Читать книгу Личное время - Евгений Кривцов - Страница 10

Дмитрий Светозаров
Про выбор профессии

Оглавление

– Интересно, отец подталкивал вас к выбору какой-то определенной профессии?

– Дело в том, что отец и матушка были традиционалистами. Отец часто цитировал «Дуэль» Чехова, где про Лаевского сказано, что он был университетским человеком. И поэтому я был практически насильно направлен в Ленинградский университет имени А. А. Жданова, где проучился все пять лет, получил специальность германиста, переводчика с английского.

– А режиссером вы хотели стать?

– О режиссуре я не думал, хотя первые свои фильмы начал снимать года в четыре.
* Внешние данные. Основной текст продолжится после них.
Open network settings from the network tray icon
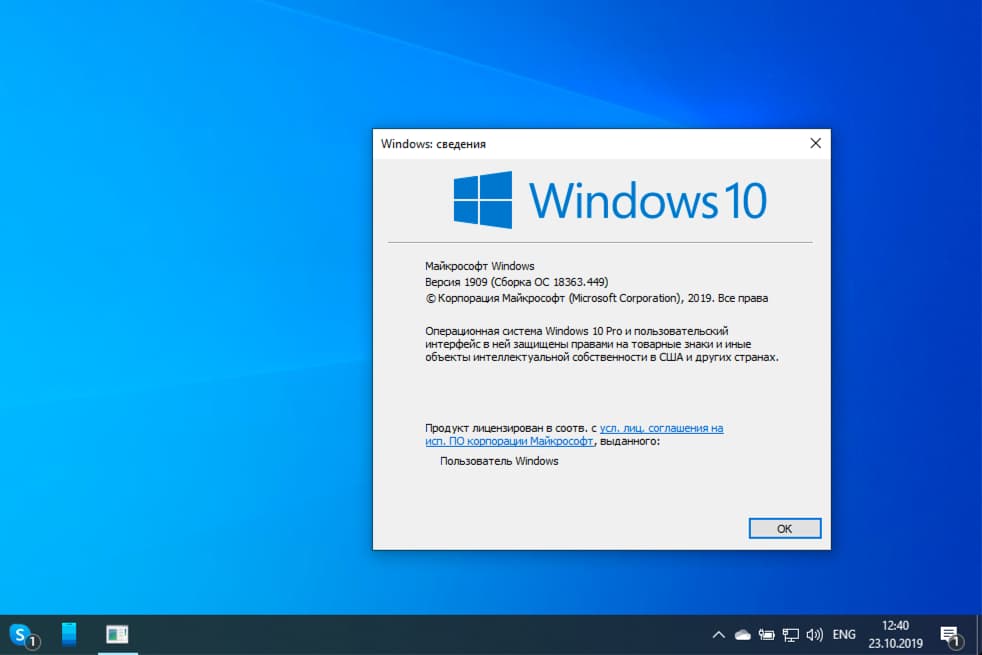This screenshot has height=655, width=982. 790,634
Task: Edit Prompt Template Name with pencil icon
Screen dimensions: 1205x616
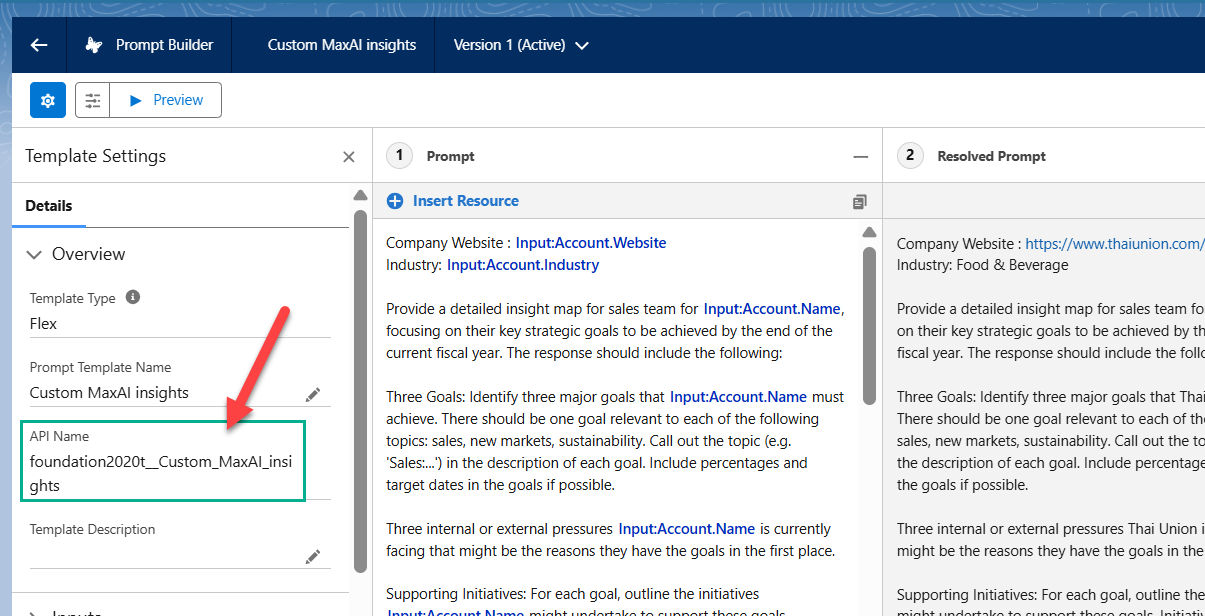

В те времена окна на зиму, чтобы не дуло, заклеивали длинными полосками дешевой оберточной бумаги, которая скручивалась в длинные ленты. Видимо, они мне напоминали кинопленку. И я, разделив эту ленту на множество кадриков, рисовал карандашами кадры из своего фильма. Фильм у меня получился один, и то не до конца, назывался он «Тайна пистолета «ТТ».

Но тем не менее, когда я закончил школу, особой тяги к кинематографу у меня не было. Видимо, я чего-то побаивался, и не зря. Поэтому в университет я пошел не без удовольствия, меня привлекала перспектива литературного перевода, которым я занимался на последних курсах. Но вскоре моя мечта о литературном переводе разбилась, так сказать, о реальность.

Помню, я получил задание перевести нобелевскую речь Фолкнера, две страницы машинописного текста. Я промучился с этой речью две недели и понял, что нет безнадежнее профессии, чем литературный переводчик, ибо перевести – невозможно. Можно приблизиться, можно передать смысл, можно пересказать что-то параллельным языком, но передать чужой язык, тем более чужую поэзию, невозможно. И на этом мои потуги стать литературным переводчиком закончились. Это был 1974 год.

Я получил свободный диплом, ушел на «Ленфильм» ассистентом, проработал два года, а потом поступил на Высшие режиссерские курсы.

– На режиссерских курсах вы учились в мастерской своего отца. Он помог вам поступить?

– Не исключаю, что имя отца мне помогало, но о блате речи не шло. Отец присутствовал на единственном, финальном, экзамене. Экзамен этот проходил в каком-то огромном зале, который мне казался бескрайним. У одной из стен в три или четыре ряда сидела комиссия, которая мне напомнила почему-то хор имени Пятницкого, только вместо хоровой массовки сидели Герои Соцтруда, народные артисты от Рошаля до Панфилова. В общем, когда я вышел перед этой комиссией, мое волнение было таково, что у меня ссохлись кишки. Я потом узнал у врачей, есть такой медицинский феномен.

После этого экзамена я бросился в туалет, чтобы попить, а у меня вода не проходила в пищевод, пищевод ссохся, от нервов высохла вся слизистая.

– Ничего себе…

– Именно на этом экзамене присутствовал отец. Когда назвали мою фамилию, он демонстративно вышел.

– Скажите, вы спорили с отцом, когда были молодым?

– Я понимаю ваш вопрос. Безусловно, спорил, безусловно, молодая кровь играла. Мы спорили с ним о каких-то конкретных картинах, которые мне нравились, а я в течение своей жизни был под влиянием разных мастеров и разных направлений. Но дело в том, что мы с ним жили в одном отрезке истории, в одном отрезке эстетики, и поэтому наши споры носили, так сказать, местный характер, они не могли быть принципиальными. А мои разногласия с нынешней молодежью заключаются в том, что произошел мощный разрыв внутри цивилизации, внутри культуры и внутри поколений. Это то, о чем Шекспир сказал «распалась связь времен».